Add pre-quantized activation support to MXFP8 grouped GEMM (_to_mxfp8_then_scaled_grouped_mm)#3961
danielvegamyhre merged 3 commits intopytorch:mainfrom
MagellaX:feat/3379-prequantized-a-mxfp8-grouped-mm

Conversation

@MagellaX
Copy link
Copy Markdown
Contributor

Summary

This PR adds pre-quantized activation support to MXFP8 grouped GEMM while preserving existing behavior for dynamic quantization.

_to_mxfp8_then_scaled_grouped_mm now supports:

  • A as an MXTensor (pre-quantized path), or
  • prequantized_A=(qdata, scale) as an optional input when HP A is still provided.

What changed

  • Replaced the alias with a wrapper function for _to_mxfp8_then_scaled_grouped_mm and added:
    • prequantized_A: Optional[Tuple[torch.Tensor, torch.Tensor]] = None
  • Added input normalization/validation for pre-quantized A:
    • block_size == 32
    • qdata.dtype == torch.float8_e4m3fn
    • scale.dtype in {torch.float8_e8m0fnu, torch.uint8} (uint8 viewed as float8_e8m0fnu)
    • 2D row-wise scale shape (M, K//block_size)
    • MXTensor requires unswizzled scales
  • Extended _MXFP8GroupedMM.forward:
    • uses provided pre-quantized A_data/A_scale when available
    • otherwise keeps existing dynamic quantization behavior
  • Extended _MXFP8GroupedMM.backward:
    • handles A as MXTensor by dequantizing when needed
  • Added robust grouped-mm emulation fallback for environments where grouped/scaled grouped kernels are unavailable.

Tests added

  • test_mxfp8_grouped_gemm_prequantized_tuple_matches_dynamic
  • test_mxfp8_grouped_gemm_mxtensor_activation_forward

Validation

Ran:

  • python -m pytest test/prototype/moe_training/test_scaled_grouped_mm.py -k "prequantized or mxtensor_activation" -q

Results:

  • H100: 3 passed, 50 deselected
  • B200: 3 passed, 50 deselected

@pytorch-bot
Copy link
Copy Markdown

pytorch-bot Bot commented Feb 27, 2026

🔗 Helpful Links

🧪 See artifacts and rendered test results at hud.pytorch.org/pr/pytorch/ao/3961

Note: Links to docs will display an error until the docs builds have been completed.

✅ You can merge normally! (2 Unrelated Failures)

As of commit e995007 with merge base 0c13a56 (image):

BROKEN TRUNK - The following jobs failed but were present on the merge base:

👉 Rebase onto the `viable/strict` branch to avoid these failures

This comment was automatically generated by Dr. CI and updates every 15 minutes.

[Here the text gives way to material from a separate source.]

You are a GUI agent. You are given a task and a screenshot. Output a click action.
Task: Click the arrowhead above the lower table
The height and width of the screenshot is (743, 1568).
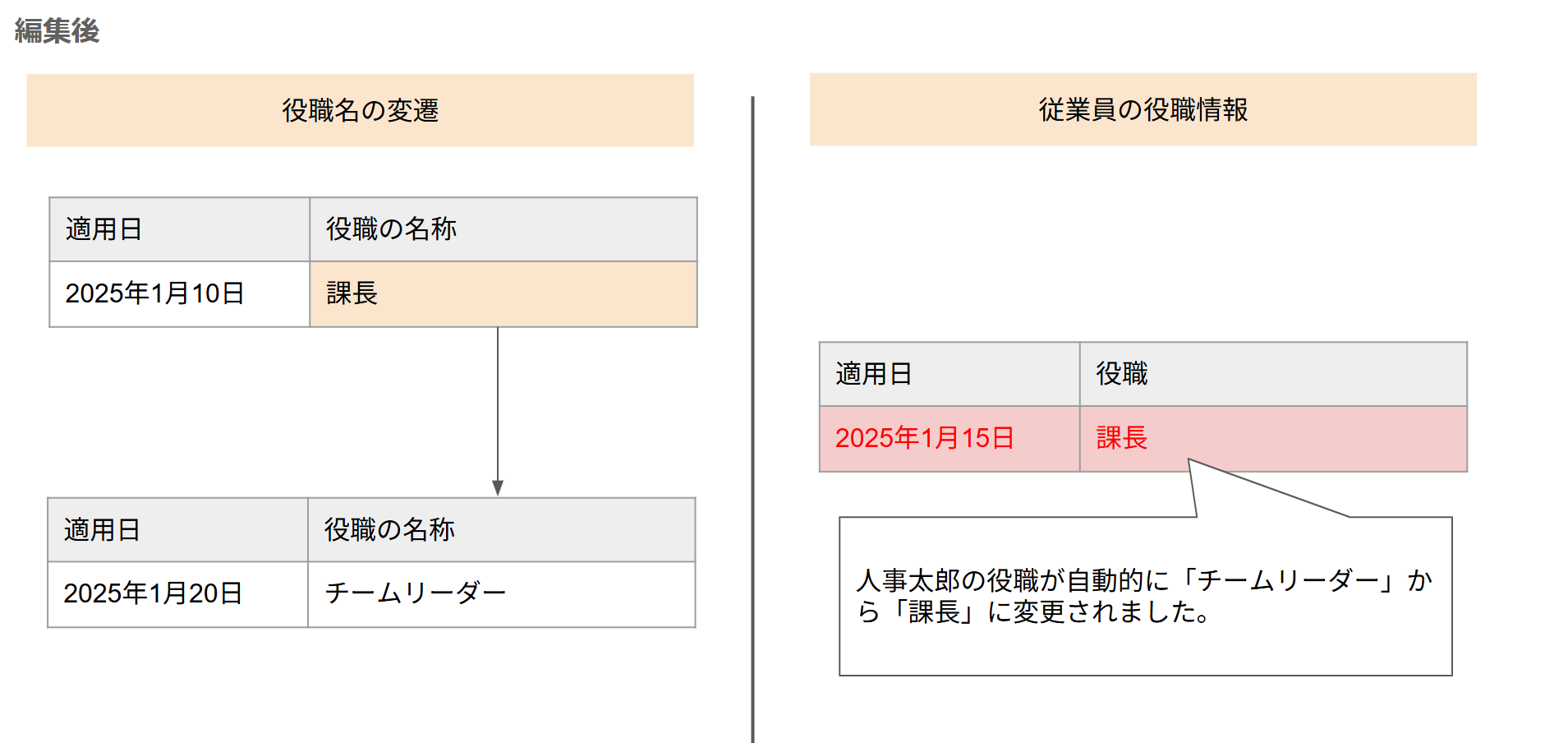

@meta-cla meta-cla Bot added the CLA Signed This label is managed by the Facebook bot. Authors need to sign the CLA before a PR can be reviewed. label Feb 27, 2026
@danielvegamyhre danielvegamyhre self-requested a review February 27, 2026 17:02
@danielvegamyhre
Copy link
Copy Markdown
Contributor

thanks for the contribution @MagellaX , can you provide some context on the use case / motivation for this change?

i have considered changes like this to make composabillity with torch.compile easier. Is that the reason?

@MagellaX
Copy link
Copy Markdown
Contributor Author

thanks for the contribution @MagellaX , can you provide some context on the use case / motivation for this change?

i have considered changes like this to make composabillity with torch.compile easier. Is that the reason?

Yes, torch.compile composability is one benefit, but the primary motivation is avoiding redundant activation quantization in MoE pipelines.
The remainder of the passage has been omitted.